Aanvankelijk, voor zoover ik kan nagaan, zal de Visser wel niet hebben vermoed, dat deze nieuwe studie hem persoonlijk weldra naar het verre Oosten zou voeren. De dingen waren echter anders beschikt. De behoefte werd gevoeld aan een nieuwe kracht bij den tolkendienst in Japan, en de Visser werd den 28sten April 1904 benoemd tot leerling-tolk bij Harer Majesteit's Gezantschap te Tokyo. Zoo opende zich een nieuw vooruitzicht. Het getuigt van zijn grooten werklust, dat hij er niet tegenop zag om, na de voltooiing van zijn klassieke studiën, niet alleen met het Chineesch te beginnen, maar daarna het Japansch van meet af aan te gaan leeren, en dat wel, in de eerste jaren, hoofdzakelijk voor het practisch mondeling en schriftelijk gebruik. Wel was zijn reeds aangevangen Chineesche studie hem hierbij een voortreffelijke basis, maar toch stelde het Japansch met zijn eigen
| |
| |
grammatica en tallooze bijzondere moeilijkheden zware eischen aan een man die reeds de dertig naderde. Een bijzonder goed spreker van de taal is hij nooit geworden; daarvoor was hij te veel boekenman en was zijn verblijf in Japan feitelijk nog te kort, terwijl de gesproken taal vele ingewikkelde en onregelmatige vormen vertoont, waarmede alleen lange praktijk grondig vertrouwd kan maken.

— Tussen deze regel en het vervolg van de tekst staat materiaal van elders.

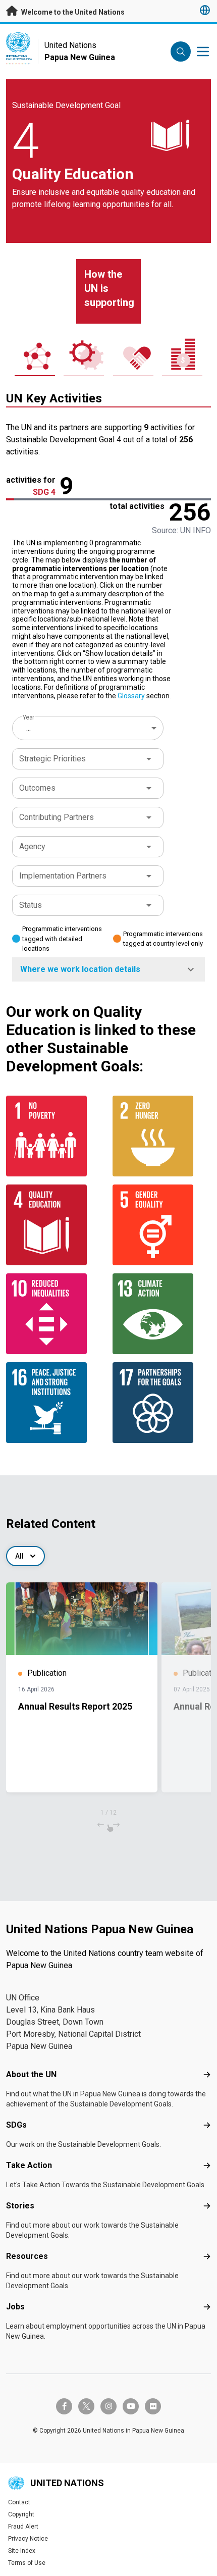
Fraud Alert (23, 2526)
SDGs (16, 2125)
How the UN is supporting (109, 288)
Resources (27, 2256)
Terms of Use (26, 2562)
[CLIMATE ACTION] (162, 1313)
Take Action (29, 2165)
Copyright (21, 2514)
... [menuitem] (28, 728)
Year (28, 717)
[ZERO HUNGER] (162, 1136)
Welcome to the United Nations (72, 12)
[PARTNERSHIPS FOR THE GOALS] (162, 1402)
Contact (19, 2502)
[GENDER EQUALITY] (162, 1224)
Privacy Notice (28, 2538)
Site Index (21, 2550)
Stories (20, 2205)
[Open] (149, 759)
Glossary (131, 696)
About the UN (31, 2074)
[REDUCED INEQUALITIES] (55, 1313)
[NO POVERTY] (55, 1136)
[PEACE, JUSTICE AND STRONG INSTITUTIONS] (55, 1402)
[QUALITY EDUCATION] (55, 1224)
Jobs (15, 2306)
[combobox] (88, 728)
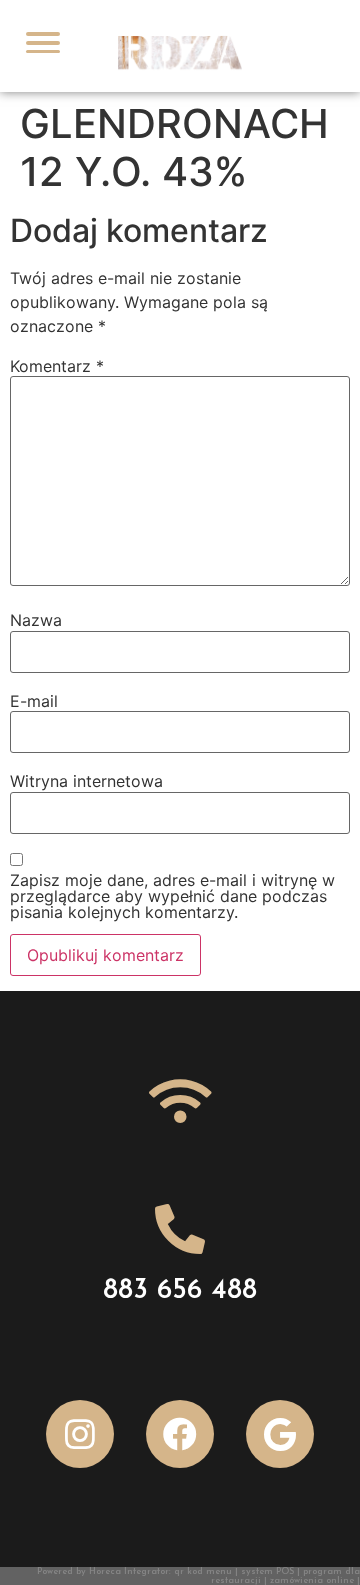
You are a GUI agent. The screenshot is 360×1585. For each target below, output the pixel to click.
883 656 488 (180, 1291)
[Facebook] (180, 1434)
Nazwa (36, 620)
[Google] (280, 1434)
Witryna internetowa (86, 781)
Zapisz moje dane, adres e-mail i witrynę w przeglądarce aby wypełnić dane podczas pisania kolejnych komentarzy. (172, 896)
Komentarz (57, 366)
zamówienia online (312, 1580)
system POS (267, 1571)
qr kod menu (203, 1571)
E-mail (34, 701)
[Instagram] (80, 1434)
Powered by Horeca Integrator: (105, 1571)
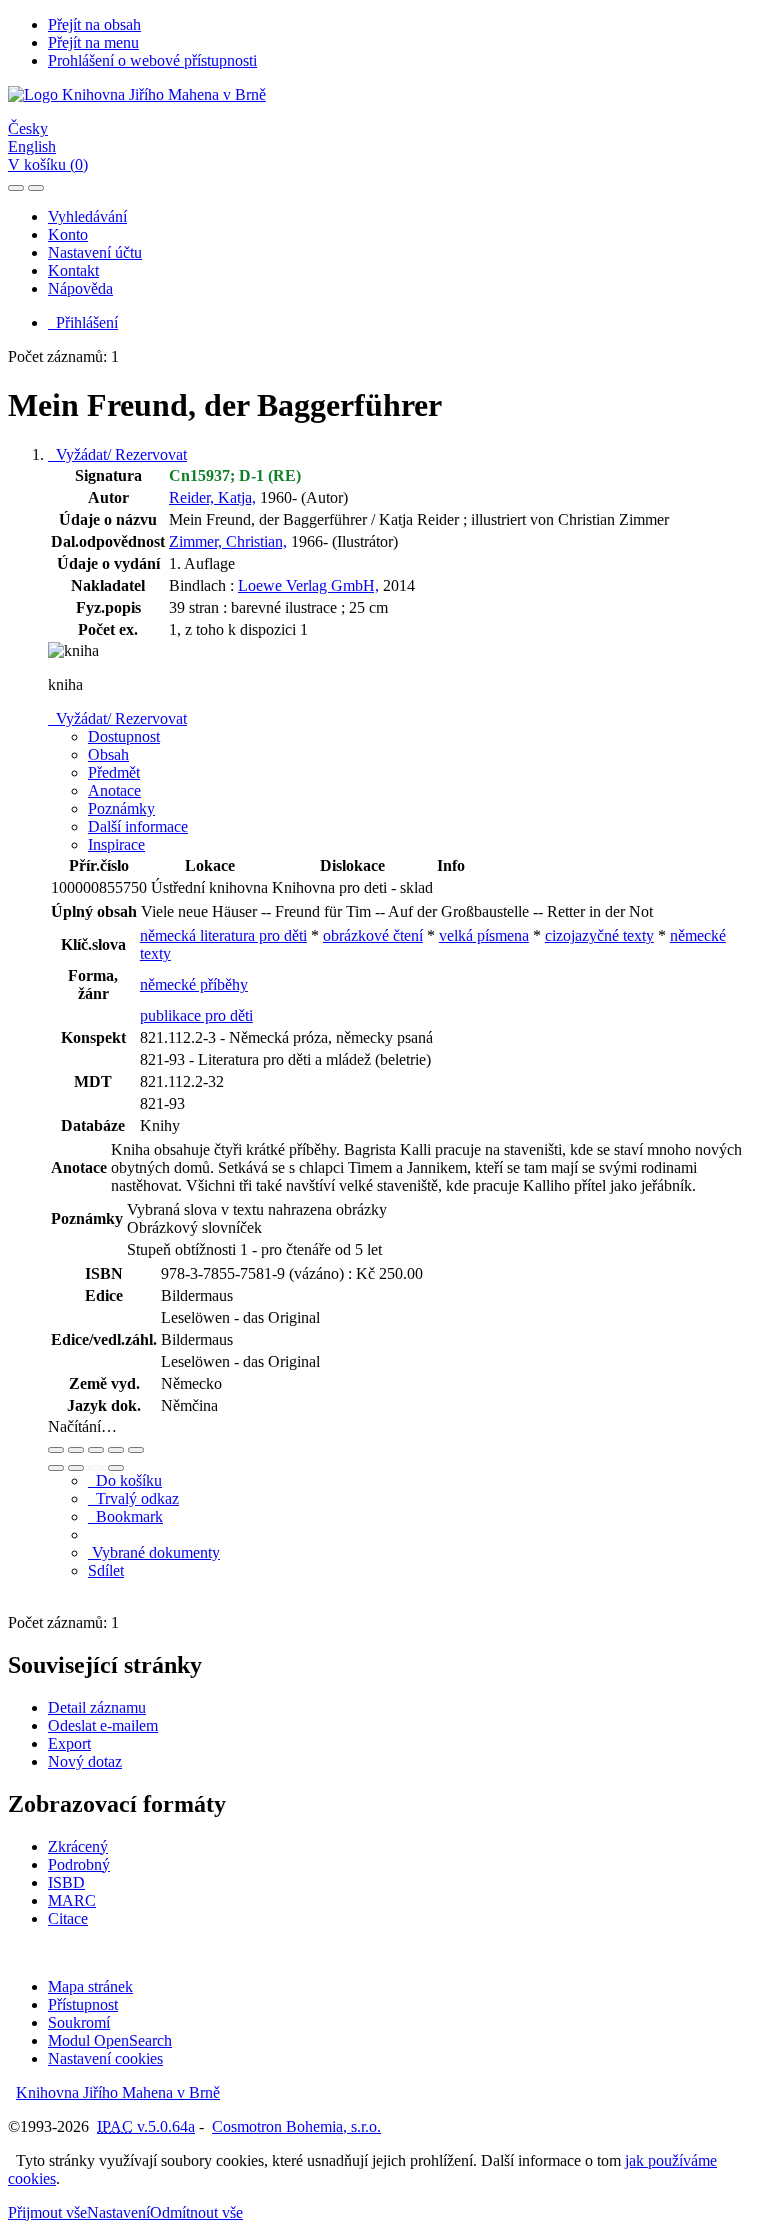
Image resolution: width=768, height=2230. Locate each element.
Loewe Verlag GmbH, (308, 585)
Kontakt (73, 270)
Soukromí (79, 2022)
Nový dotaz (85, 1761)
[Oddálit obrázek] (76, 1450)
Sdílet (106, 1570)
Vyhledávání (87, 216)
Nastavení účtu (95, 252)
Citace (68, 1918)
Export (69, 1743)
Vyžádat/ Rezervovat (117, 454)
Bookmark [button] (125, 1516)
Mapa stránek (90, 1986)
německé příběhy (194, 984)
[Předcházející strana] (96, 1468)
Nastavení (118, 2212)
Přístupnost (83, 2004)
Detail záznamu (97, 1707)
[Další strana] (116, 1468)
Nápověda (80, 288)
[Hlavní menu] (36, 188)
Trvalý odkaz (133, 1498)
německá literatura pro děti (223, 935)
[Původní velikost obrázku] (96, 1450)
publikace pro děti (196, 1015)
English (32, 146)
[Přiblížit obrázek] (56, 1450)
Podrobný (79, 1864)
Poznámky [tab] (121, 808)
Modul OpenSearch (110, 2040)
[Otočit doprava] (76, 1468)
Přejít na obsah (94, 24)
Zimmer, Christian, (228, 541)
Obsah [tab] (108, 754)
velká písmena (484, 935)
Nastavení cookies (105, 2058)
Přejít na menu (93, 42)
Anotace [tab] (114, 790)
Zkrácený (78, 1846)
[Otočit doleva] (56, 1468)
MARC (72, 1900)
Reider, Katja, (212, 497)
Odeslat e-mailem (103, 1725)
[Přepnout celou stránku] (116, 1450)
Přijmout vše (47, 2212)
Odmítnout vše (196, 2212)
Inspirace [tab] (116, 844)
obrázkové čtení (373, 935)
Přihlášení (83, 322)
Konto (68, 234)
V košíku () (48, 164)
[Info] (136, 1450)
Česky (28, 128)
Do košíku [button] (125, 1480)
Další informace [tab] (138, 826)
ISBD (66, 1882)
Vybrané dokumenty (154, 1552)
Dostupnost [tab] (124, 736)
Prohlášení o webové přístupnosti (152, 60)
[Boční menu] (16, 188)
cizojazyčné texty (599, 935)
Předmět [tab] (114, 772)
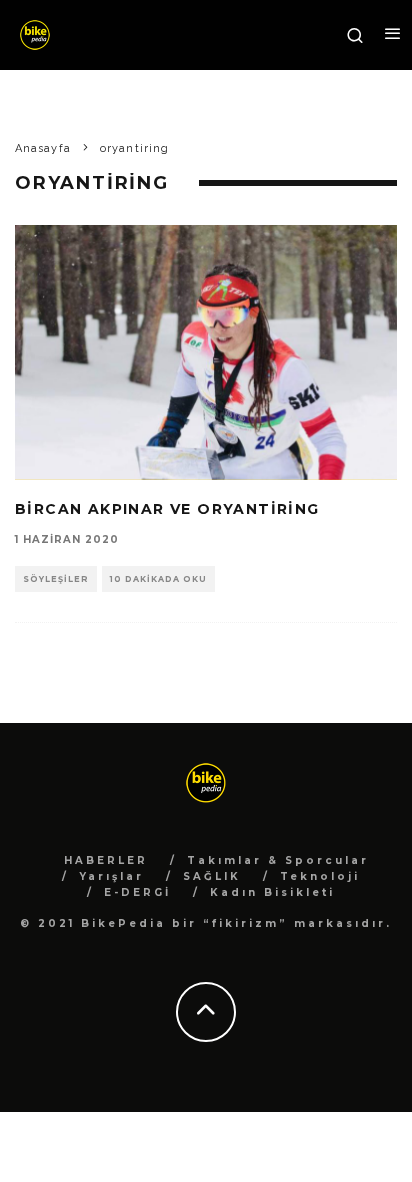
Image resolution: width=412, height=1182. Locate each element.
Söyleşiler (56, 579)
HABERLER (106, 860)
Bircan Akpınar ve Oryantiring (167, 509)
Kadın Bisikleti (272, 892)
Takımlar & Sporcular (278, 860)
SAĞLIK (212, 876)
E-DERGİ (137, 892)
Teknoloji (320, 876)
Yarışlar (111, 876)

Vóór zijn vertrek huwde hij met Theodora Aurelia Goossens. Uit dit huwelijk werd één zoon geboren.
In Japan, aan het Gezantschap, was hij spoedig ‘de geleerde’. Het mondaine leven trok hem niet aan; het gelukkigst voelde hij zich zeker als hij er op uit kon tijgen en ergens in een echt Japansche omgeving, een huisje in de bergen, of een tempel, kon studeeren. Heel veel gelegenheid tot directe observatie van het volksleven heeft hij blijkbaar niet gehad. Wel ging zijn belangstelling terstond uit naar het folkloristische, doch boeken waren zijn bron meer dan eigen waarneming. In dit opzicht was hij een echt classicistisch gevormd man.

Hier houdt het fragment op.